Etuani presse les institutions de trouver des options de logement. « Pour que l’expulsion se passe de la manière la plus pacifique possible, nous devons avoir cette alternative », insiste-t-il. Et, si ce n’est pas possible en raison du grand nombre de résidents de la Casa de Mr. Leacock, qu’on leur donne au moins du temps. « Qu’ils nous préviennent avec un peu plus de marge, pour que les gens puissent chercher cette alternative. S’ils leur donnent une date exacte, ils verront que les gens se débrouilleront pour trouver quelque chose d’ici là, mais comme ça, si soudainement et avec si peu de temps… C’est impossible », déplore-t-il.
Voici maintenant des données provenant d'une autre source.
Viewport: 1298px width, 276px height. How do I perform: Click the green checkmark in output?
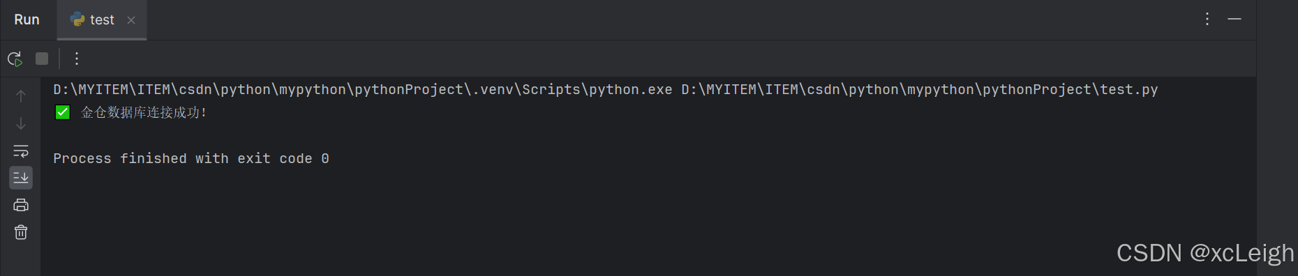[62, 112]
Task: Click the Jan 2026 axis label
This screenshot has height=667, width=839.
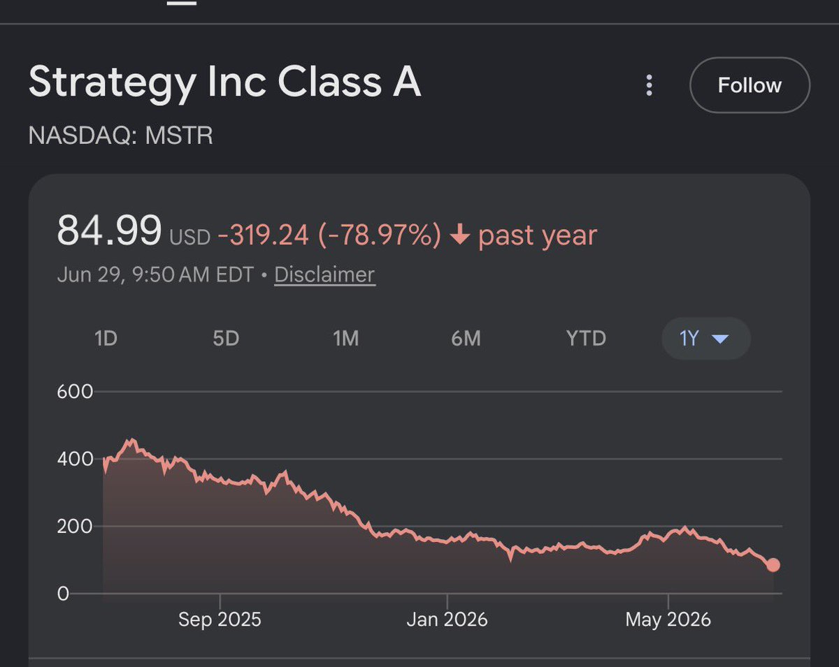Action: [x=447, y=620]
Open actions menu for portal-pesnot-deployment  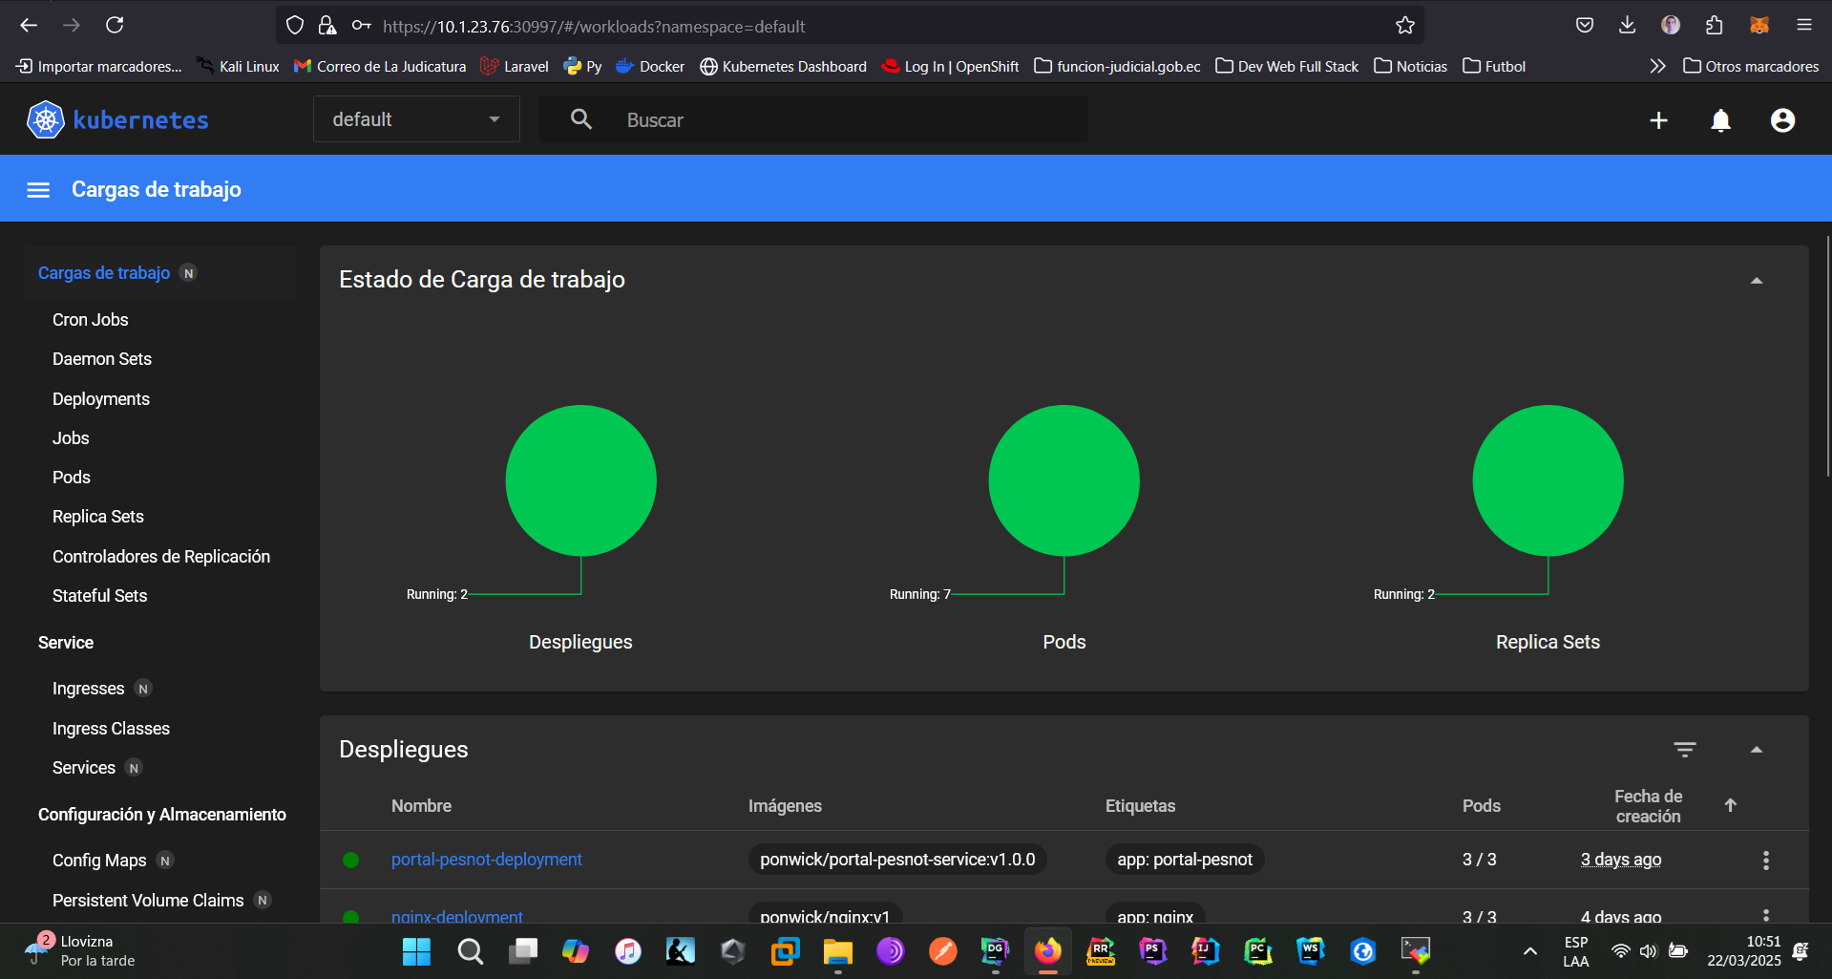tap(1765, 860)
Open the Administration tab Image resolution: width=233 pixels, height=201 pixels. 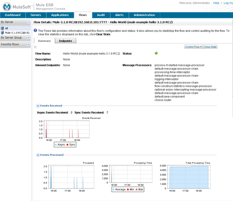(144, 15)
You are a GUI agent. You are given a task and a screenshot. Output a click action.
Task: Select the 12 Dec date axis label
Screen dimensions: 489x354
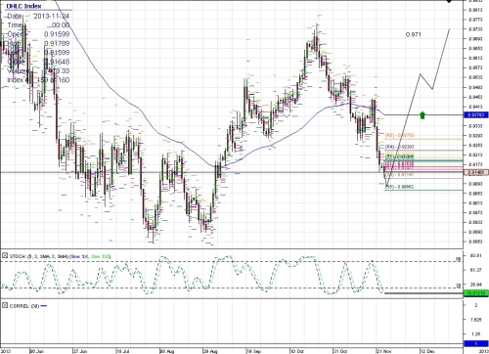tap(427, 351)
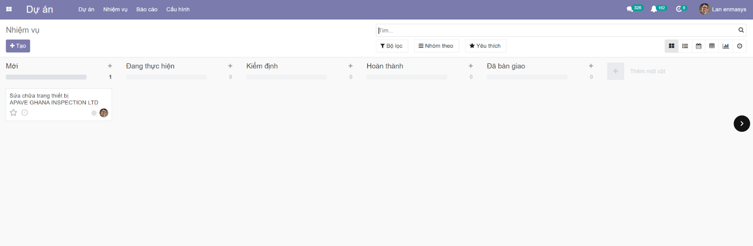Switch to graph chart view

pyautogui.click(x=726, y=46)
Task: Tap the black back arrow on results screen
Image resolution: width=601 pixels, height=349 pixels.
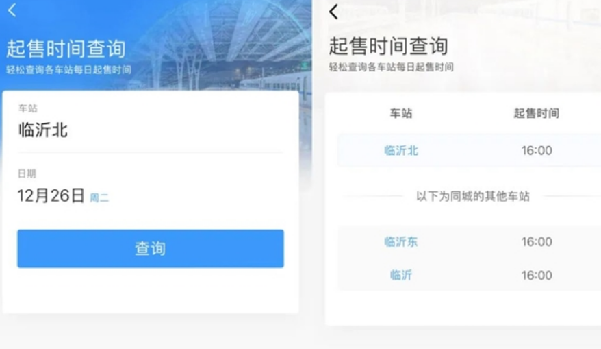Action: point(333,12)
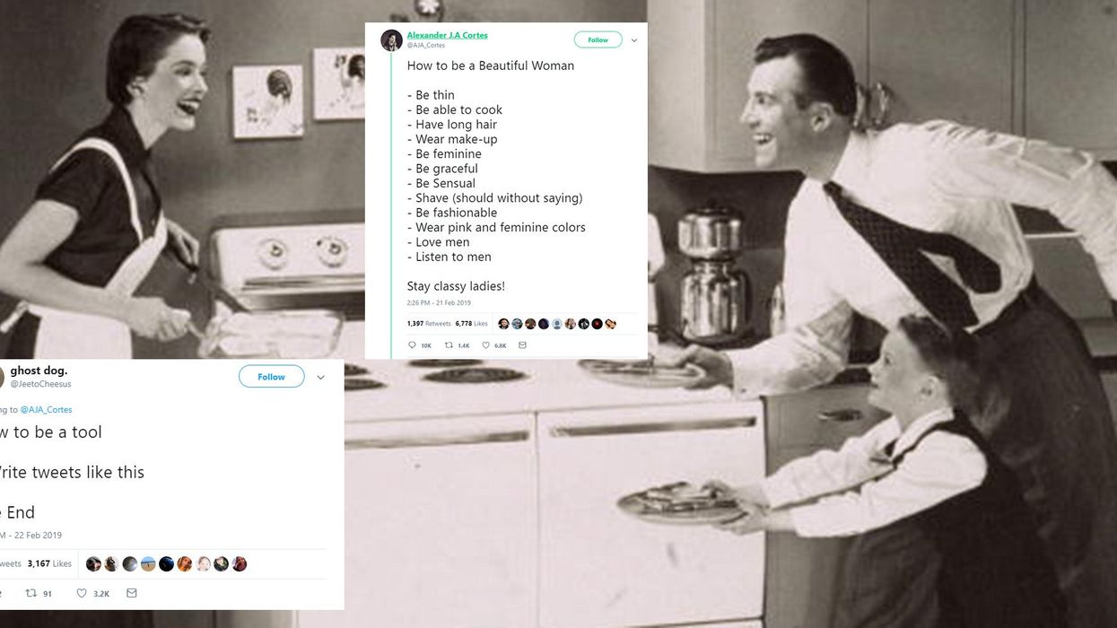
Task: Like the 'How to be a Beautiful Woman' tweet
Action: (x=494, y=345)
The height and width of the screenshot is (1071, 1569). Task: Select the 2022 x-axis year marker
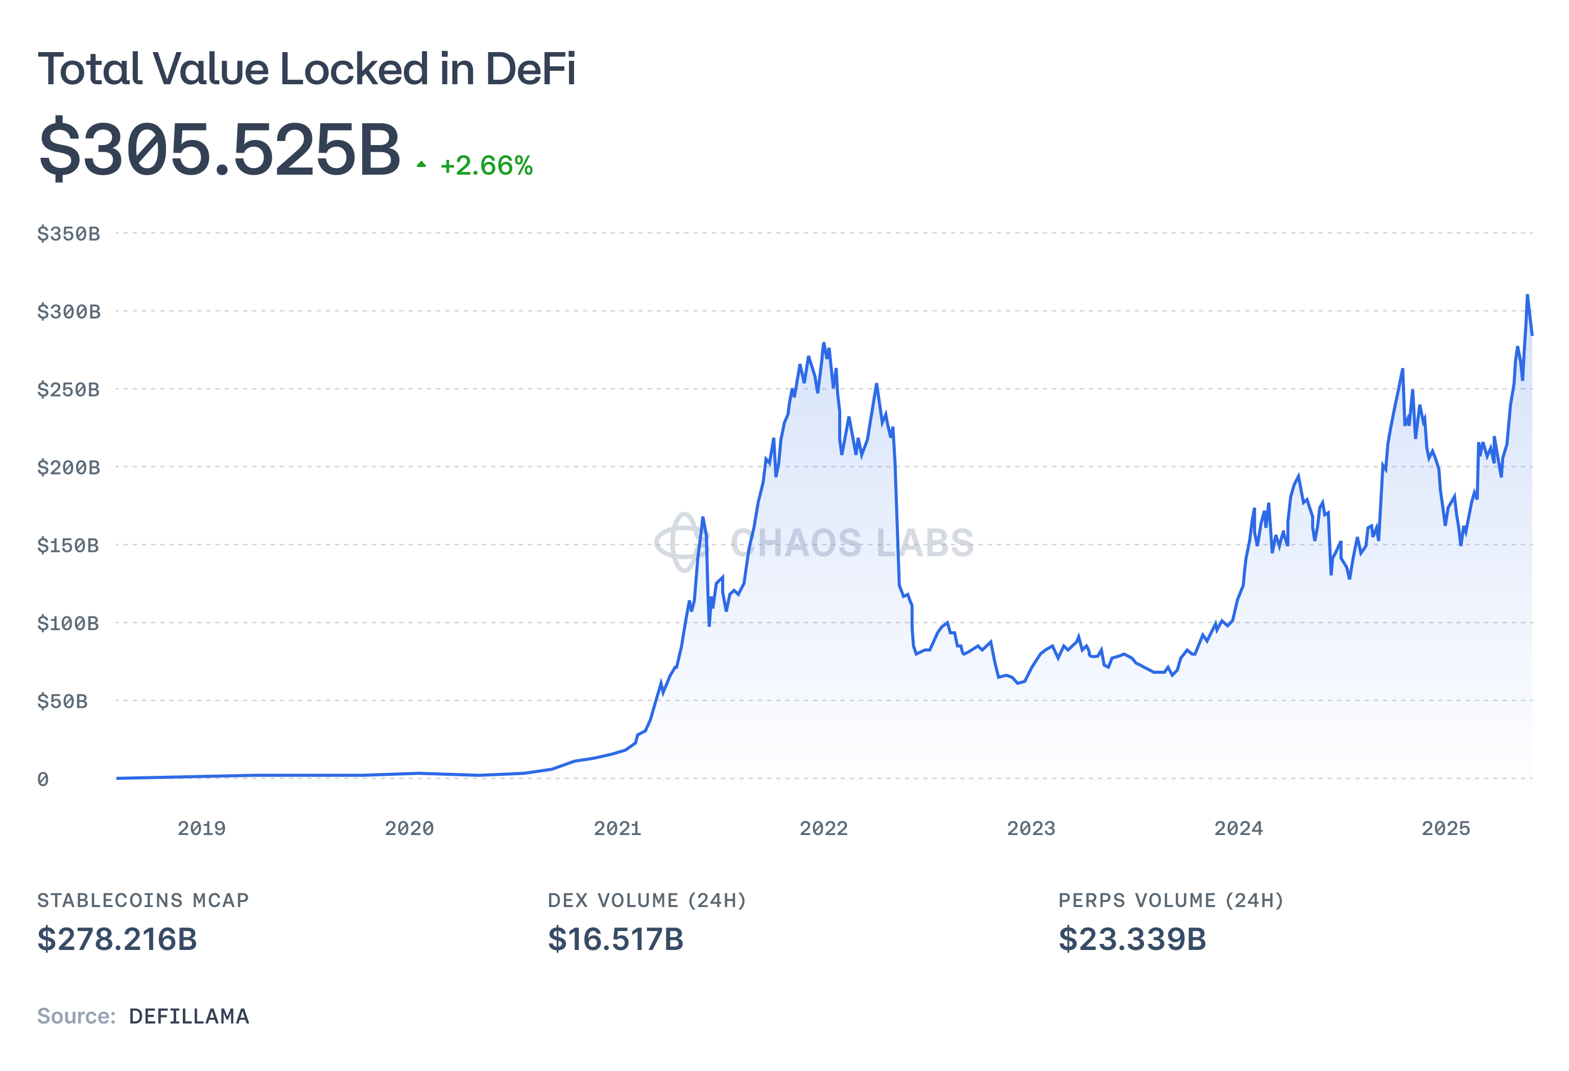(x=824, y=828)
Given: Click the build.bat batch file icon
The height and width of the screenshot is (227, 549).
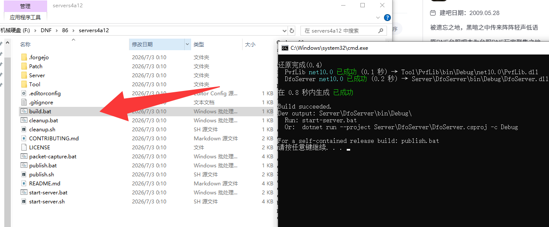Looking at the screenshot, I should [x=24, y=111].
Des foyers construits avec soin, aujourd’hui menacés

En entrant dans la maison d’Etuani, on découvre un intérieur comme on en trouve dans n’importe quel quartier des Canaries. Bien qu’il y ait effectivement quelques baraquements dans le hameau, nombreuses sont les maisons construites par ces personnes qui, sans savoir que les terres avaient un propriétaire, y ont érigé leur foyer. Celle d’Etuani a été conçue par lui-même selon ses goûts et ses besoins : deux chambres, dont une grande pour ses trois enfants, un vaste salon-salle à manger, une cuisine ouverte et une salle de bains spacieuse, ainsi qu’une petite cour d’entrée. « Cela m’a coûté 19 000 euros ici, avec des meubles que j’ai achetés moi-même. Que vais-je faire de tout ça maintenant ? », s’interroge-t-il, inquiet face à la situation.

L’angoisse quotidienne d’un père au chômage

Pendant que sa fille aînée fait ses devoirs et que les deux plus jeunes courent dans la maison en regardant par les fenêtres pour voir avec qui parle leur père, Etuani explique que la mairie a pris contact avec sa famille pour tenter de leur trouver une alternative, puisqu’il a des mineurs à charge. Mais ce ne sont que des tentatives, si bien que son inquiétude grandit chaque jour qui passe. « Je suis au chômage en ce moment, parce que c’est très compliqué de trouver quelque chose de stable, et je ne peux pas faire face au loyer d’une maison qui corresponde aux besoins de ma famille, et qu’on me laisse louer avec trois enfants mineurs. » C’est pourquoi il a également consulté un avocat pour essayer de se faire conseiller et voir s’il est possible de reporter l’expulsion quelque temps. Pour l’instant, et tandis qu’il continue de se mobiliser pour trouver une solution pour sa famille, Etuani espère que ce 30 juin, si l’expulsion a bien lieu, il aura un toit pour les abriter tous.